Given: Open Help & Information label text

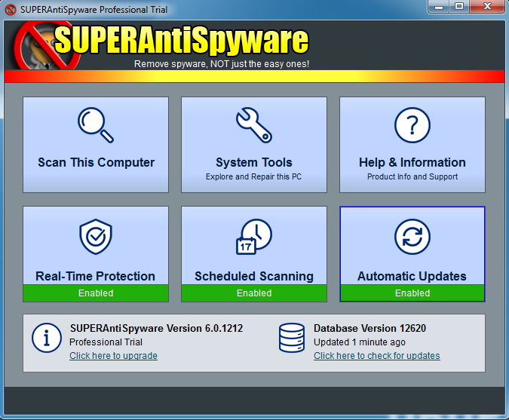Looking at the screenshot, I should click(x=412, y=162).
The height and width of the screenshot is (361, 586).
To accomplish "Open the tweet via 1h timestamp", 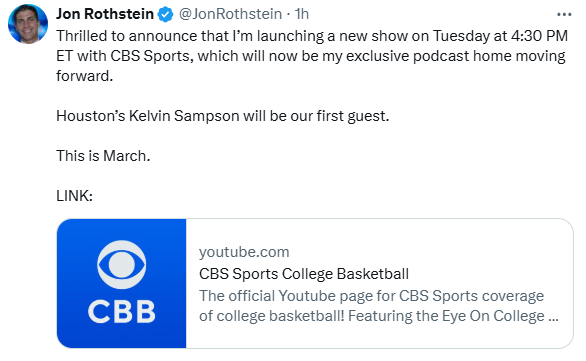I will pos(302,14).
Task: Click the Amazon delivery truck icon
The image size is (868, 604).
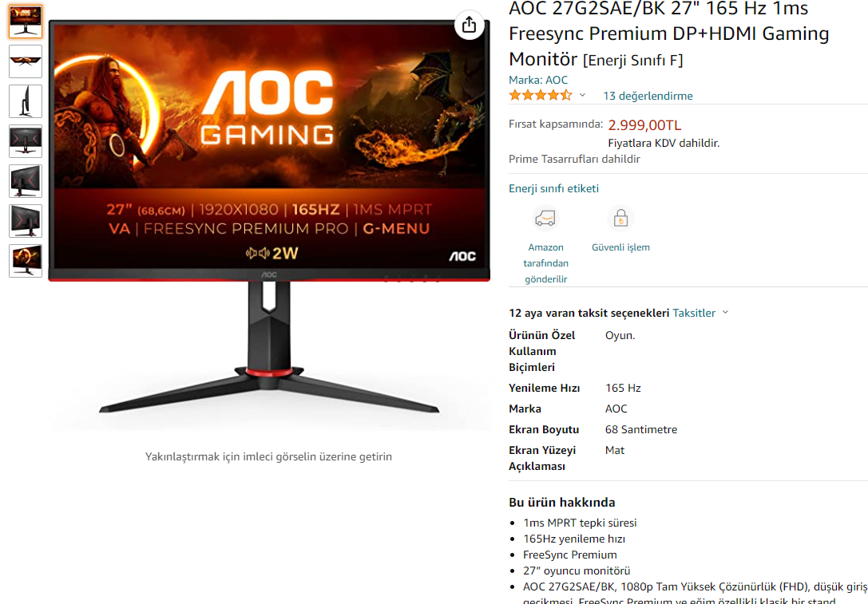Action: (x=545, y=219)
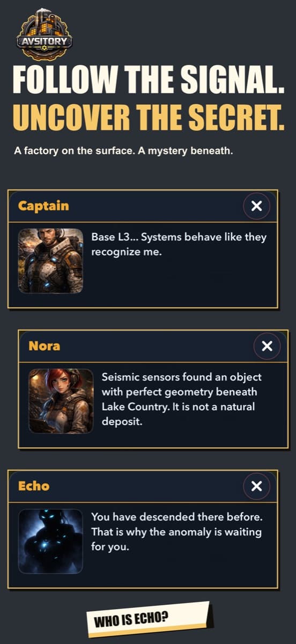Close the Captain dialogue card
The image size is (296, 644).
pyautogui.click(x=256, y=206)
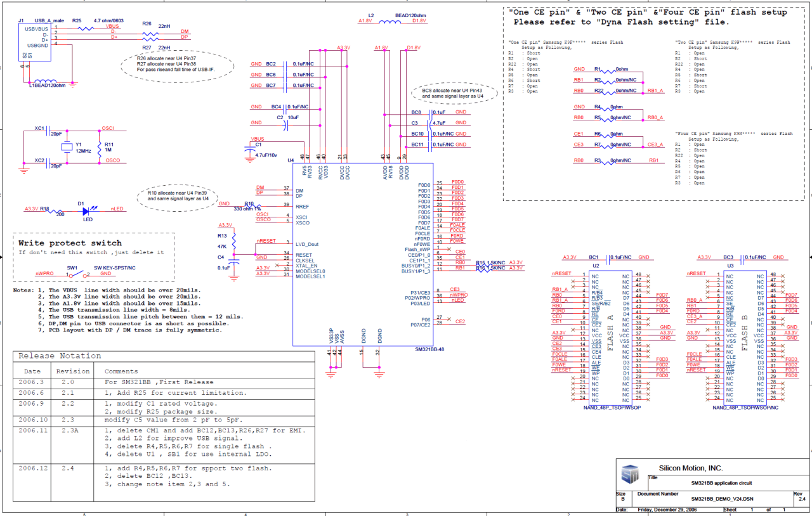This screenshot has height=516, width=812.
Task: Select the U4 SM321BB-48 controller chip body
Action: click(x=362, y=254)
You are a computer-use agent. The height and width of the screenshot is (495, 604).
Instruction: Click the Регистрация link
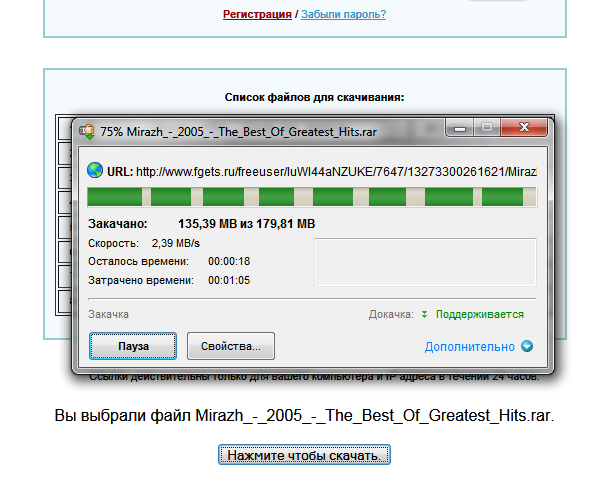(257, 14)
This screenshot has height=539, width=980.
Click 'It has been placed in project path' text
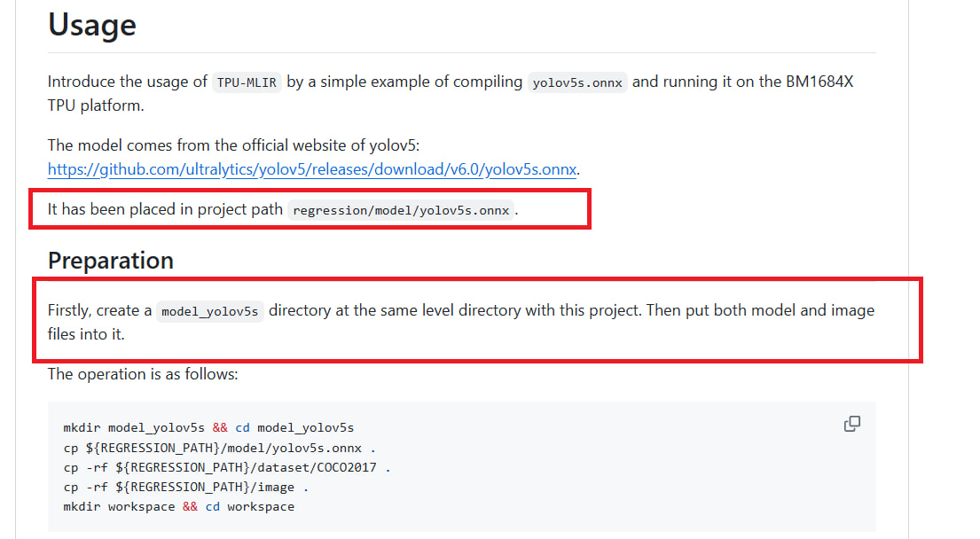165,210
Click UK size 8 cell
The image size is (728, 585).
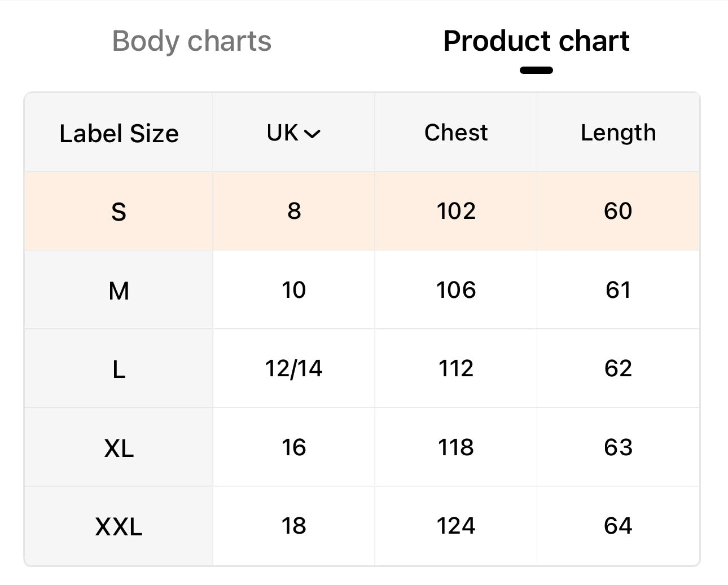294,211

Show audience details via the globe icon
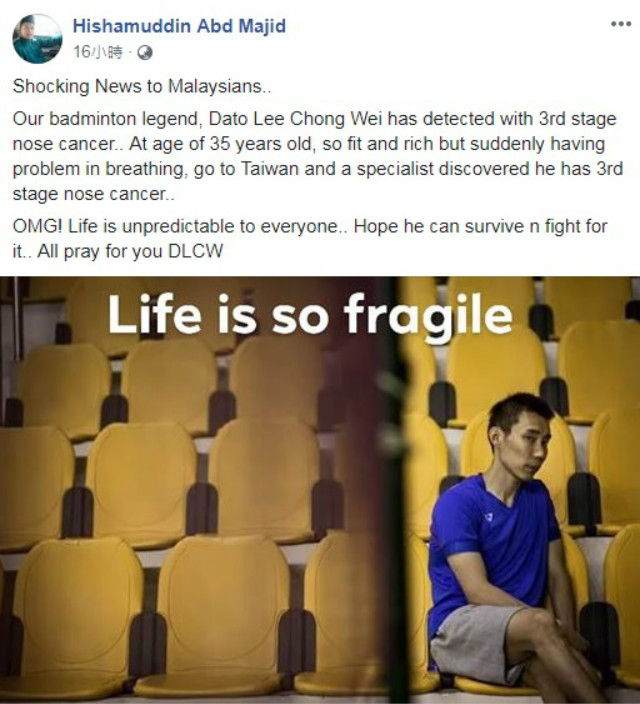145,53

**Task brief**
Beginning with the line containing "Click UK size 8 cell" and ending with the last line of the data above, repeat each line exactly. Include no pictures and no other lines.

**Solution**
Click UK size 8 cell
The image size is (728, 585).
294,211

Show audience details via the globe icon
145,53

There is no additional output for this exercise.